[Saved entries]
=== Begin Enclosure ===

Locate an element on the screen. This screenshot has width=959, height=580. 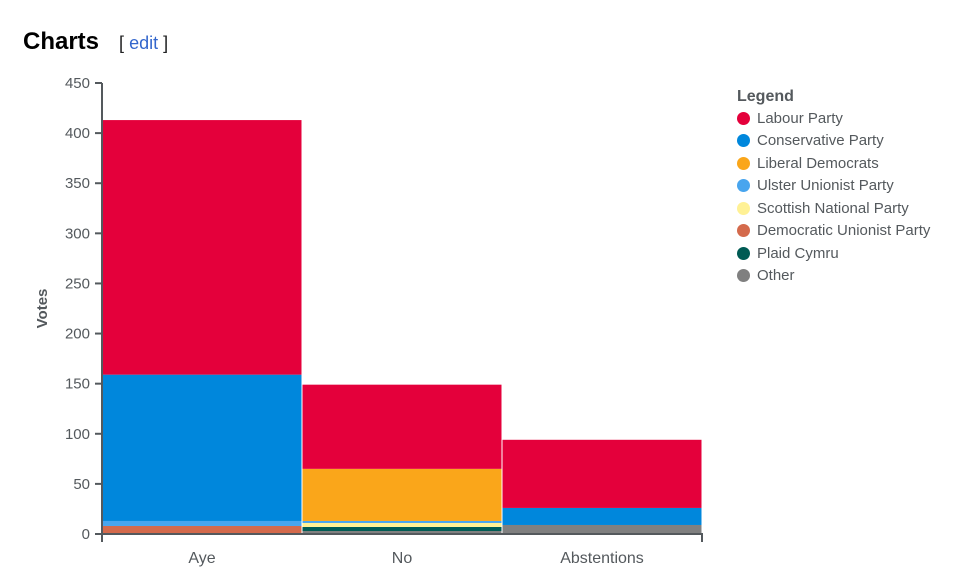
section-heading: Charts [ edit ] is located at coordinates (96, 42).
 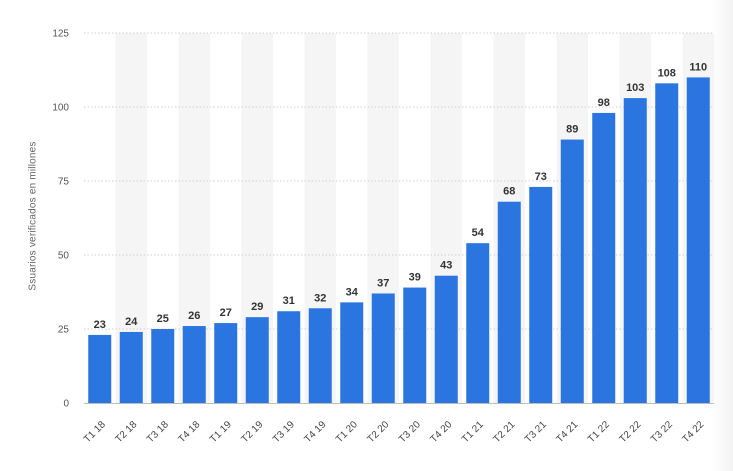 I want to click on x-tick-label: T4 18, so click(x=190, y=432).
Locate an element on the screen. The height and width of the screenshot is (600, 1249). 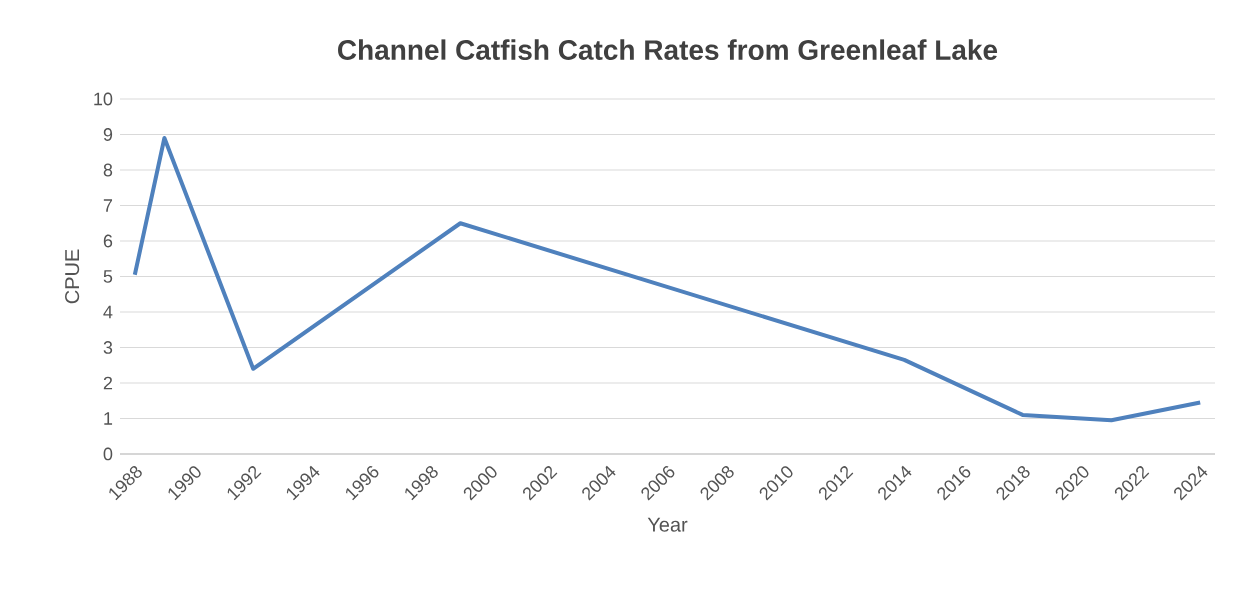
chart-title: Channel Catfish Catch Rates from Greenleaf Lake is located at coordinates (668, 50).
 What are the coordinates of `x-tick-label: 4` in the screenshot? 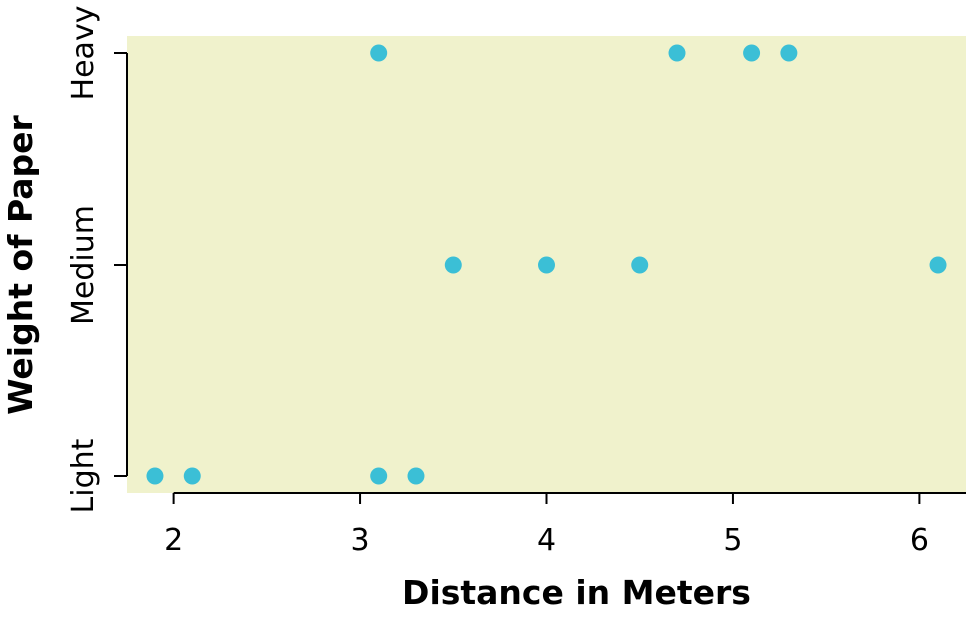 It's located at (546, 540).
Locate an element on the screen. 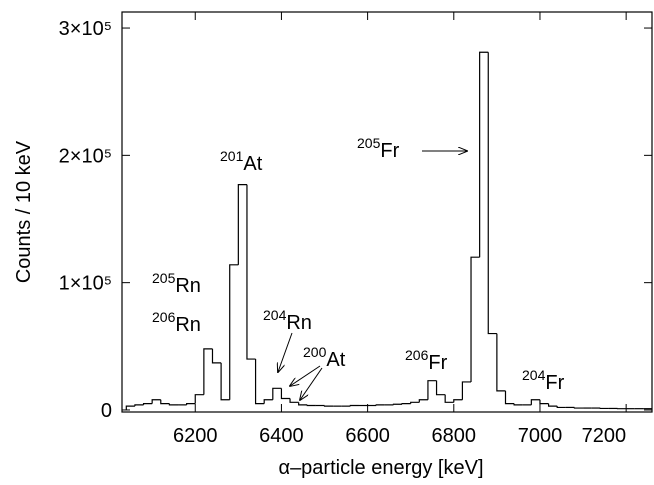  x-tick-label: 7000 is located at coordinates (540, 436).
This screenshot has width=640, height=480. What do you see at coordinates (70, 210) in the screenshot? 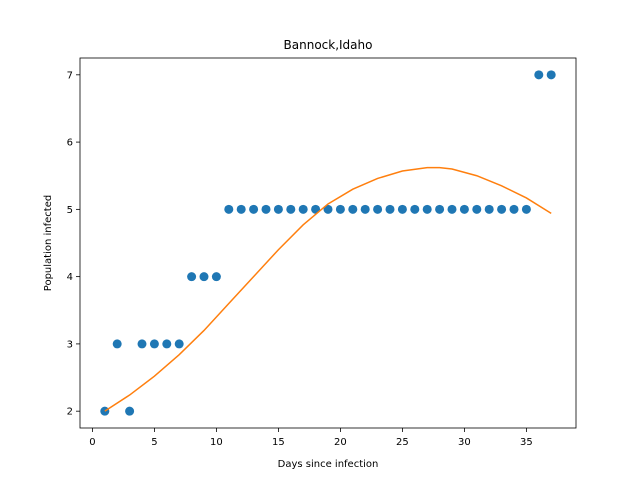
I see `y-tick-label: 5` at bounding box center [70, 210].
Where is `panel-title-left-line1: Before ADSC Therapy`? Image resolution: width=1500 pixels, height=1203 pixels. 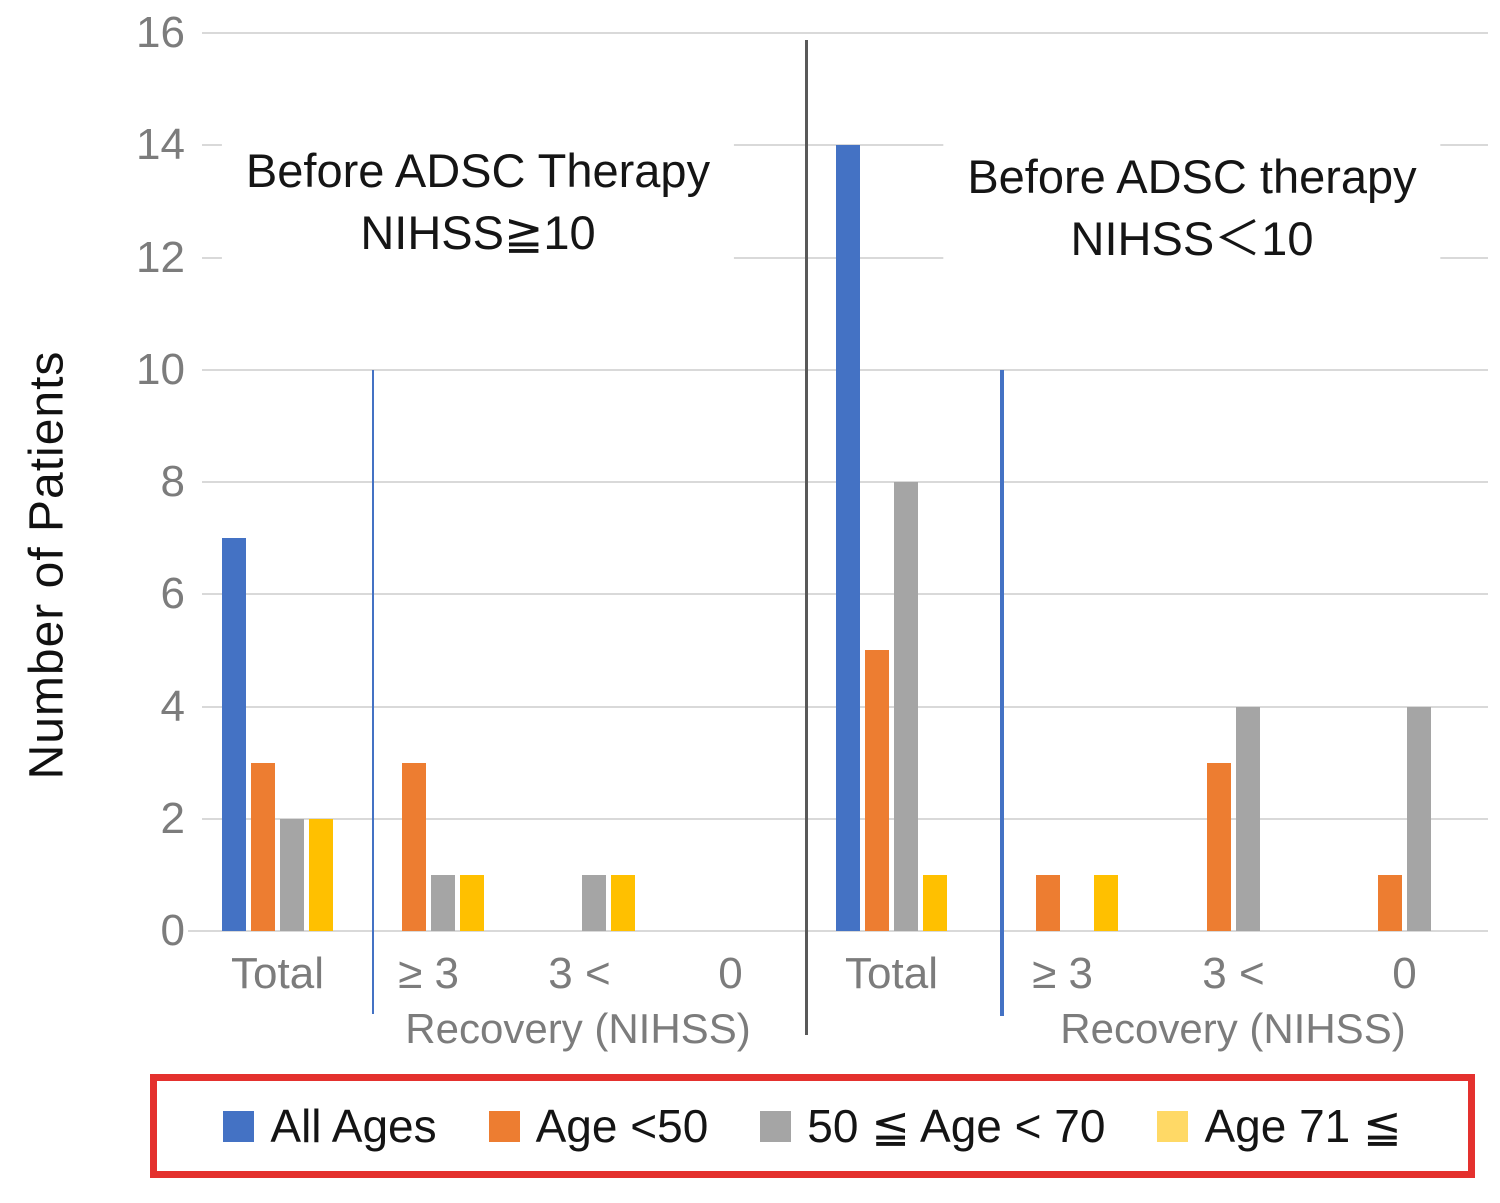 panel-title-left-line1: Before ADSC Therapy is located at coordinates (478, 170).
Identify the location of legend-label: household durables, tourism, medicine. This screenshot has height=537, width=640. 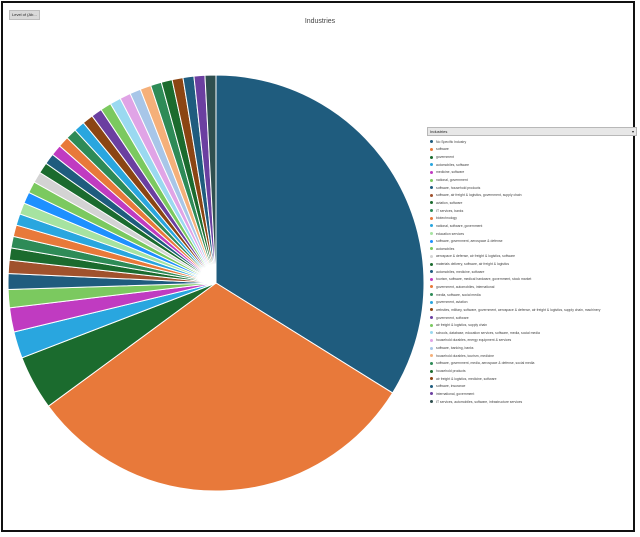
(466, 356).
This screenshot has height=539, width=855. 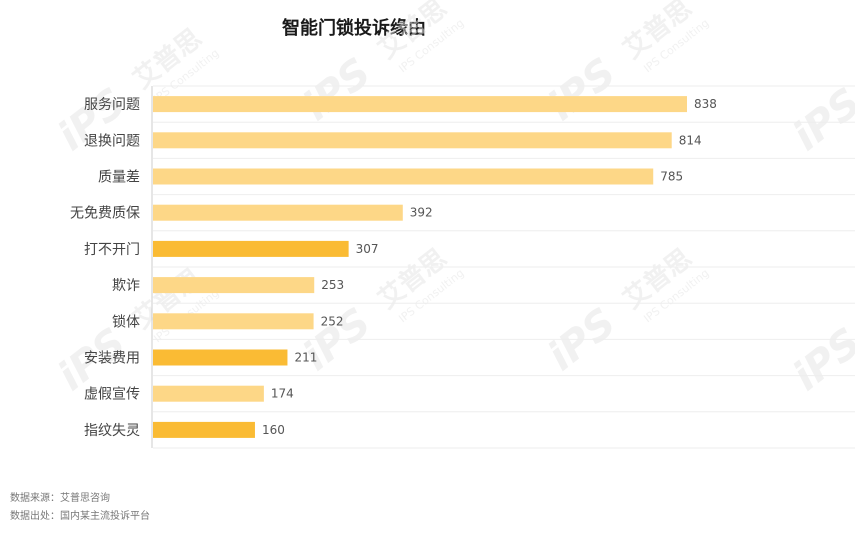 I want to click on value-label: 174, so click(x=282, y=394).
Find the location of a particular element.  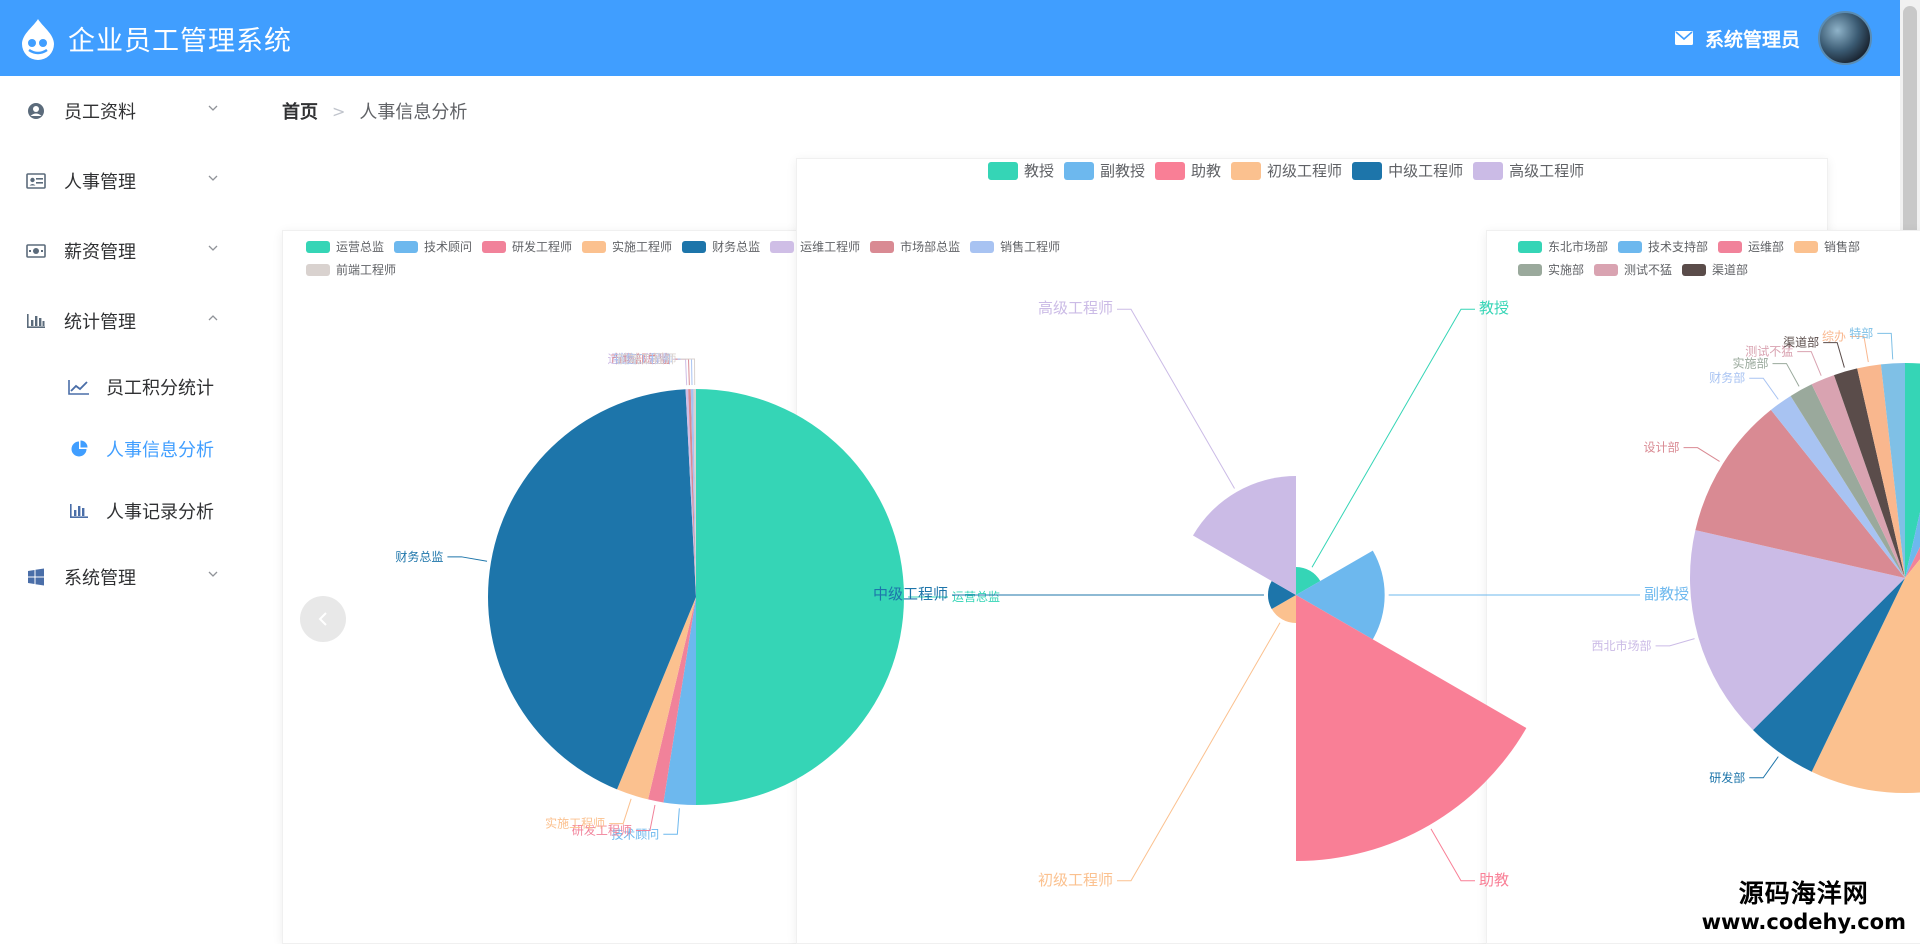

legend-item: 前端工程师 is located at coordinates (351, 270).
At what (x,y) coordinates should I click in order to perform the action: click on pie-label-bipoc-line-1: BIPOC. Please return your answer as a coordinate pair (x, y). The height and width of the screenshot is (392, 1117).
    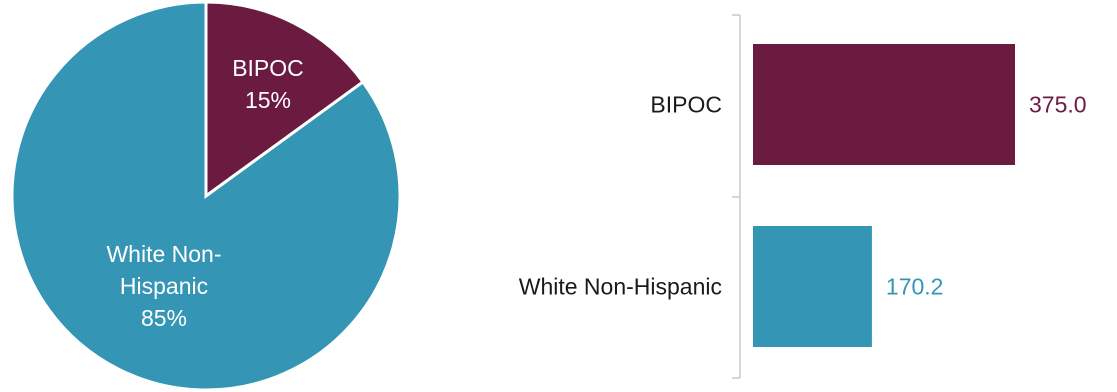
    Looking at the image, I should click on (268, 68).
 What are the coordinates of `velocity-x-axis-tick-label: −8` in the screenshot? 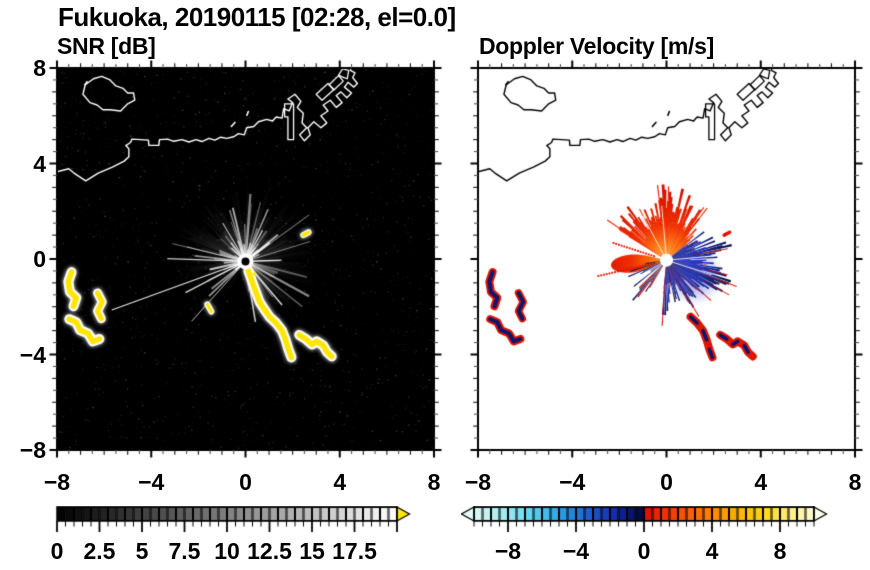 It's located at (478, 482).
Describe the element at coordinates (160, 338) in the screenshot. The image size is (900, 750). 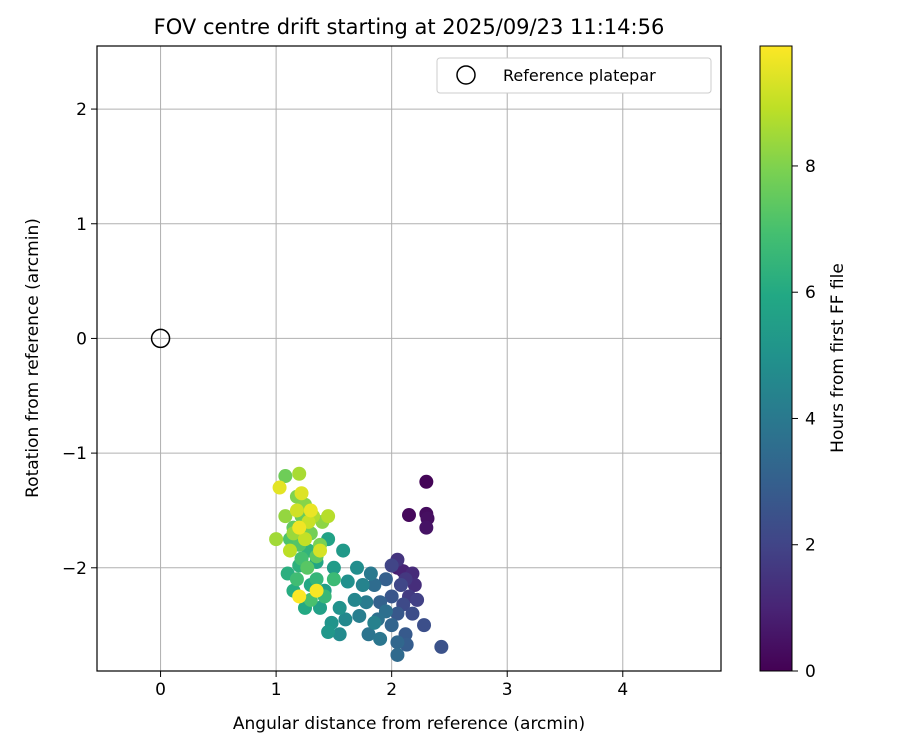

=== End Enclosure ===

> Work to be completed:
Gather every line of the data above that contains the string "should", matching case exactly.

> Exercise response:
At what (x,y) coordinates should I click in order to perform the action: click on pie-label-bipoc-line-1: BIPOC. Please return your answer as a coordinate pair (x, y). The height and width of the screenshot is (392, 1117).
    Looking at the image, I should click on (268, 68).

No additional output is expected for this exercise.